BLURB: The new cold war means a race with China over AI, biotech, and more. This poses a hard dilemma: win by embracing technologies that make us more like our enemy — or protect ourselves from tech dehumanization but become subjects to a totalitarian menace...

INTRO: In “Darwin Among the Machines,” a letter to an editor published in 1863, the English novelist Samuel Butler observed with dread how the technology of his time was degrading humanity. “Day by day,” he wrote, “the machines are gaining ground upon us; day by day we are becoming more subservient to them.” For the ironical Butler, the solution was simple: kill the machines. “War to the death should be instantly proclaimed against them. Every machine of every sort should be destroyed by the well-wisher of his species.”

In his later novel Erewhon, Butler imagined a people who take his advice and smash their machines — the inspiration for the “Butlerian Jihad” in Frank Herbert’s Dune. But to make his central conceit plausible, by the loose rules governing a Victorian satire, Butler had to drop the society of Erewhon in the middle of “nowhere” (an anagram of the name), in a remote valley cut off from the rest of the world. The Erewhonians, Butler recognized, would never have survived centuries of Luddism anywhere else: they would have vanquished the machines only to be vanquished by an antagonist lacking their technological caution. In the real world, Butler suggests, we face a choice: Will you preserve your humanity or your security?

This may be just the choice we face today. From Washington, D.C. to Silicon Valley, champions of new technologies often argue, with good reason, that we must embrace them because, if we don’t, the Chinese will — and then where will we be?

Driven by geopolitical pressures to accelerate technological development, particularly in AI and biotech, we seem to have two options: channeling innovation toward humane ends or protecting ourselves against competitors abroad.
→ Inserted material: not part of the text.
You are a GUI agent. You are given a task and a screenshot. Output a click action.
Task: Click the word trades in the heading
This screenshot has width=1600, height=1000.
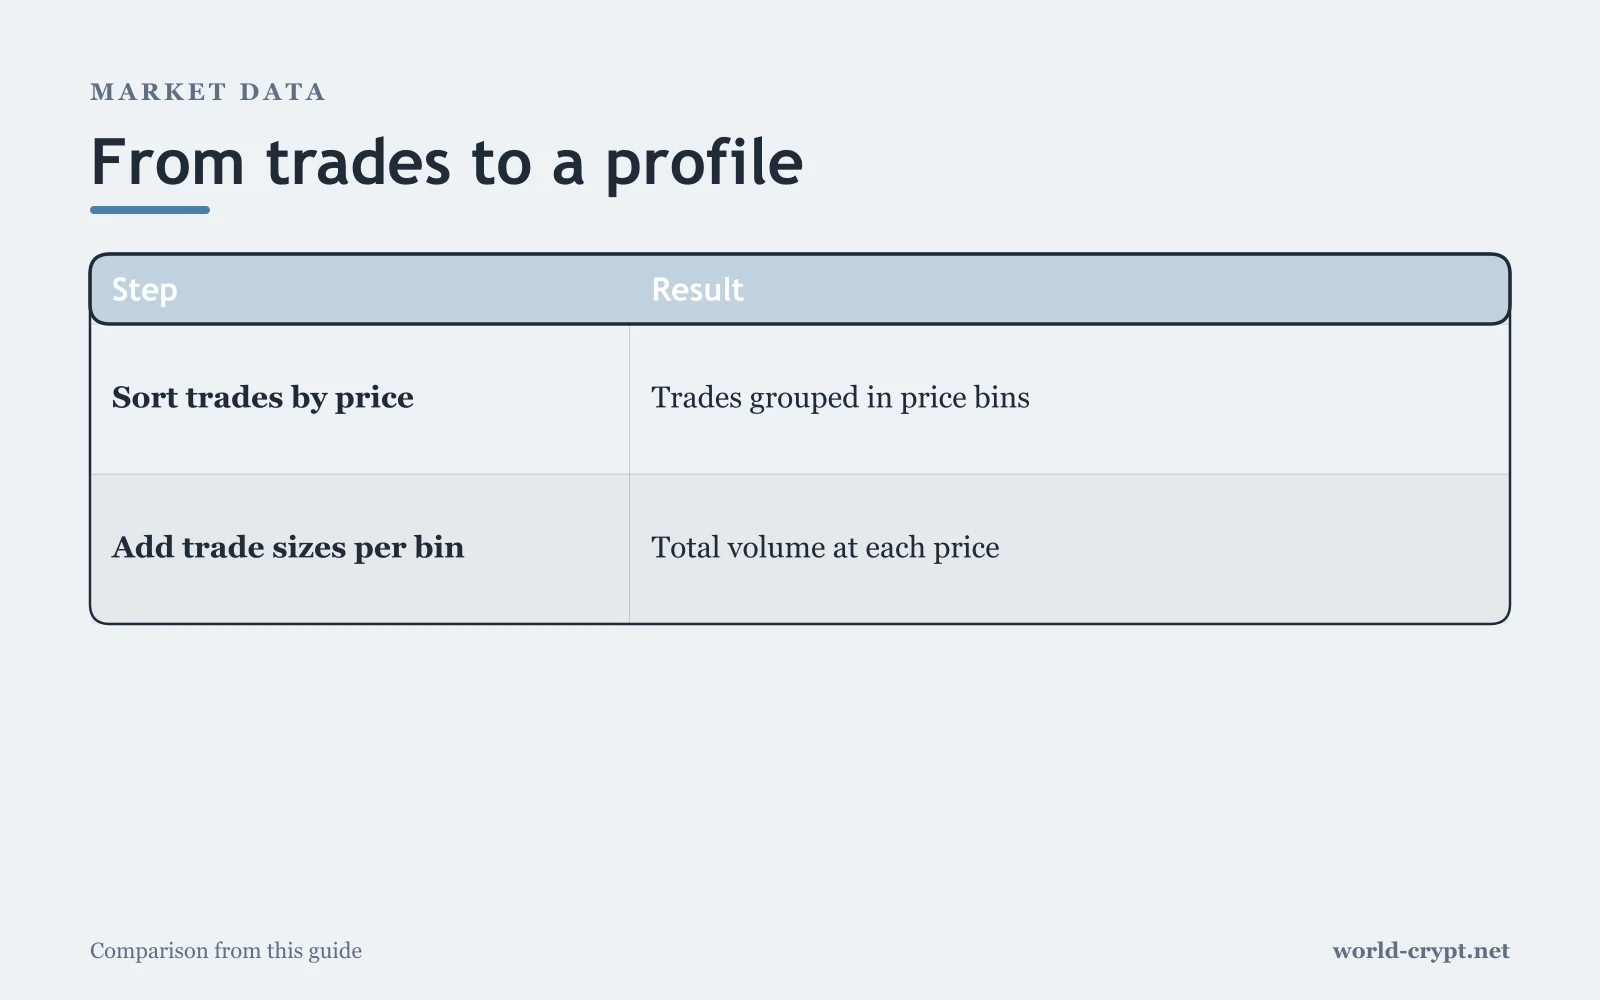pyautogui.click(x=358, y=163)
To appreciate the difficulty of this choice, we should take a page from military theorists who have wrestled with what is known as the “security dilemma.” Even though it is one of the most important concepts in international relations, it has been given little attention by those grappling with the promises and challenges of new technologies. But we should, because when we apply its core insights to technological development, we realize that achieving a prosperous human future will be even more difficult than we tend to think... (MORE - details)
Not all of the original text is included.